In the legacy tools, I made liberal use of the .NET Framework Settings.Configuration "Settings" files to codify a lot of the string-handling that's necessary within the tool. In an ideal world I understand it would be better to inject the whole mess via dependency-injection. However, it's all pretty static stuff. Also, it is inherited code and we have limited resources, so I had to be judicious about how and against what content to apply our integration testing. It was all I could do to wrangle all the hard-coded strings in the original code into these settings files to begin with.

I'm interested in suggestions for what the best approach would be to building in support for configuration to the new .NET Core-based solution. Unfortunately, in an SOE I don't have easy access to the Microsoft.AspNetCore library or the WebApplication object so I've been unsuccessful in creating and accessing configuration objects so far. I'm open to setting the configuration up in a separate project and injecting it in in the interest of supporting better testing practice. However, in that context the problem remains for where to start, whether a .NET Core IConfiguration approach could be adapted somehow (help!), or whether some other tactic would be better. I'd like a solution which I can most easily adapt and maintain the abstraction advantages of the old strongly-typed .NET Framework settings files. And if it turns out the existing .NET Core Configuration API / Options approach is recommended, I'd be very grateful for some indication of how I might best adapt those to my project (since it's unclear to me at the moment).

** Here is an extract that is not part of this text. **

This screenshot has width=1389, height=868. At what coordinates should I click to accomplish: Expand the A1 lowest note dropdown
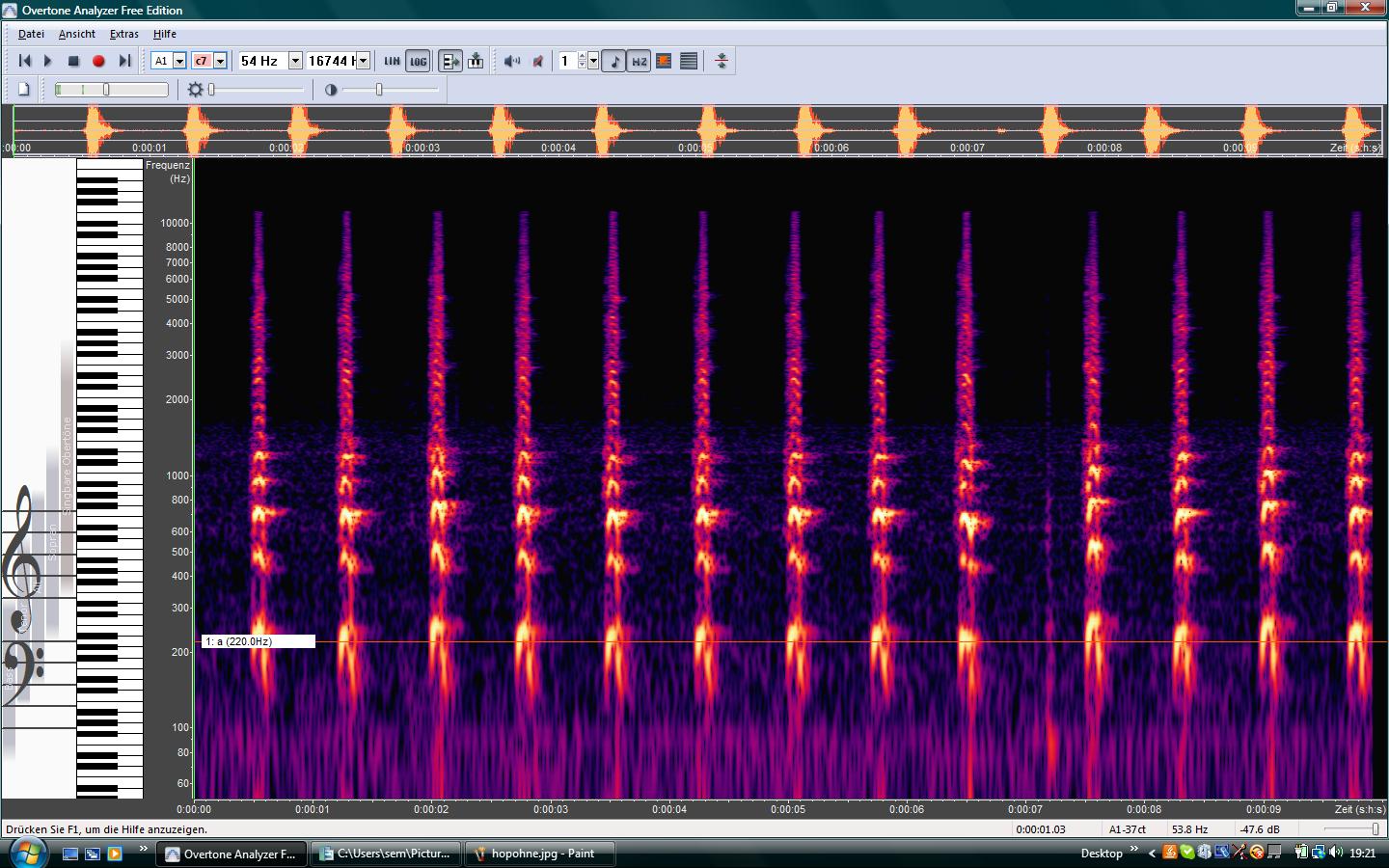point(179,61)
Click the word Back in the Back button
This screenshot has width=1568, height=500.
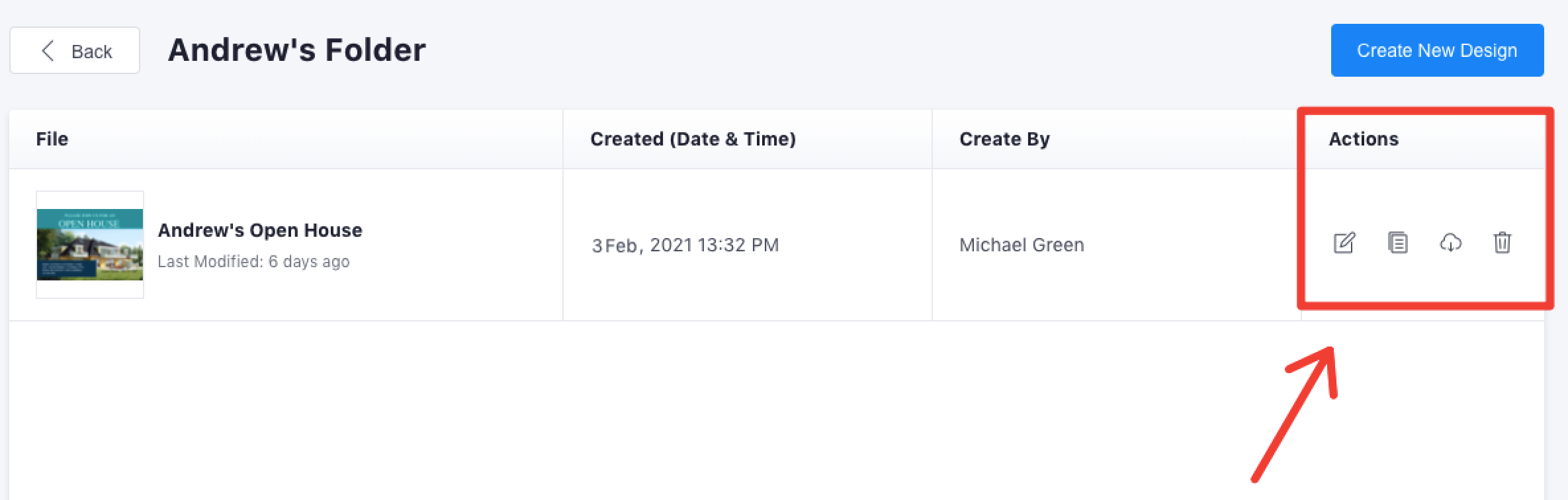92,52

I've done some research into the .NET Core Configuration and Options patterns for .NET Core web applications. However, these seem to take advantage of the availability of the IConfiguration / Microsoft.AspNetCore.Builder middleware and carry assumptions about how the configuration would be initialized as part of web application startup procedure (which doesn't exist for an SOE). References to those libraries also aren't immediately available in the boilerplate project when initiating an ArcGIS Enterprise 11.1 ESRI SOE project within Visual Studio. So the examples provided don't give me a full understanding of whether that approach is appropriate for my project.